Workplace StressStress. Many of us are faced with it every day, but we might not know how to deal with it. It is important to learn how to handle stress because it can affect our performance and relationships in our work and home. At work, stress can lead to distraction and cause an unfortunate accident. At home, stress can put a strain on family relationships.

Research shows that January is the most stressful month of the year when it comes to workplace stress (across all Industries), primarily due to the hangover of the holidays, financial pressures and year-end reviews. A stressed-out work environment isn’t a safe and healthy one. Luckily, there are some quick and simple ways you can help everyone learn to manage their stress better.

While many of us need a certain level of stress to achieve peak performance, too much stress can take its toll, which will increase the risk of:

  • Job burnout
  • Anxiety
  • Depression
  • Insomnia
  • Hypertension
  • Frequent illnesses

The more an organization can do to reduce stress on the job – and the more individuals can do to better manage the stress in their lives – the more productive the workplace will be. :)

There are many contributors to employee stress. Supervisors, in particular, are faced with numerous challenges, including:

  • Downsizing or reorganization, often involving low morale and an unstable work environment
  • Large workloads, high performance demands and long work hours
  • 24/7 technology – e-mail, cell phones and wireless devices - which make it difficult to separate work from home
  • Work/life obligations, especially in instances where there are two-career families, single-parent households and elder care responsibilities
  • Health related concerns

We can help create a less stressful work environment by applying the following practices:

  • Allowing workers to have some control over their schedules
  • Include their input in decision making
  • Balance responsibility with the authority necessary to complete the task
  • Set reasonable limits and timelines
  • Remember to recognize a job well done
  • Provide resources to help balance work/home issues, such as on-site/ near-site child care or elder care and Employee Assistance Programs
  • Continually review policies, processes, and methods of organizing and distributing work; make sure they are fair and effective

Employees can better manage workplace stress by implementing the following:

  • Eat a balanced and nutritious diet starting with breakfast, and get a good night’s sleep
  • Volunteer time and services; doing something for others can help a person forget their own problems and increase self-esteem
  • Seek professional help; use employee assistance programs or participate in special therapy that can teach ways to better manage the problems that are causing stress
  • Keep moving – studies show that exercising for 30 minutes a day reduces stress
  • Learn to express your feelings – you don’t have to face problems alone
  • Determine the source of the stress. If it can’t be removed from your life, learn to cope by developing a systematic and rational way of thinking through the situation and taking control by figuring out options to better handle the problem.

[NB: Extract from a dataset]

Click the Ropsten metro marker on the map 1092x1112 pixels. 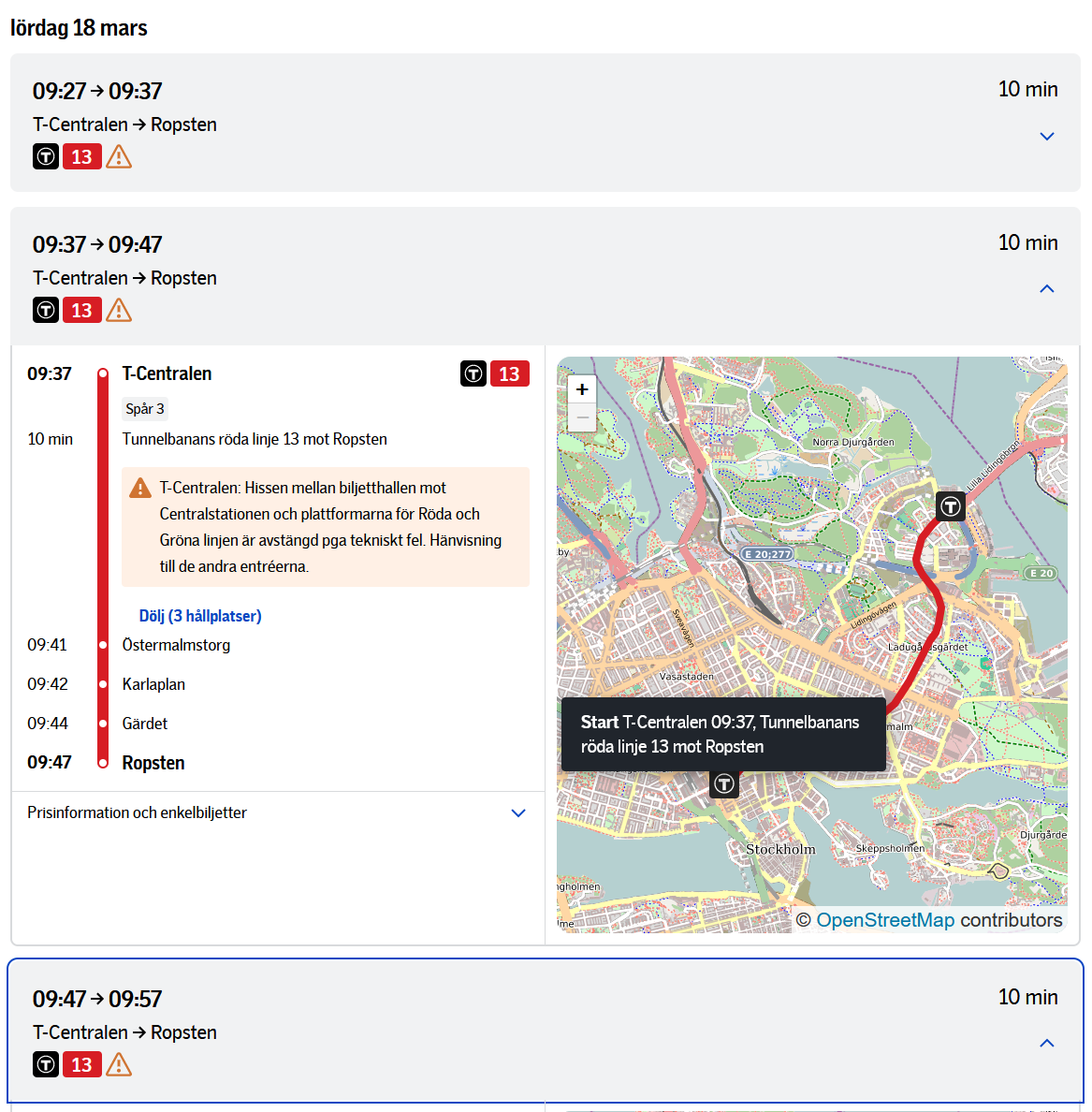(951, 506)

Think about the situations in your life that cause you stress. Are they important or unimportant? Are they controllable or uncontrollable? If they are controllable events, you can take action to change the situation; if they are uncontrollable, you can use your skills in acceptance, attitude and perspective to reduce the stress.

You will never completely remove stress from your life but identifying and managing stressors can help you maintain a positive and healthy lifestyle.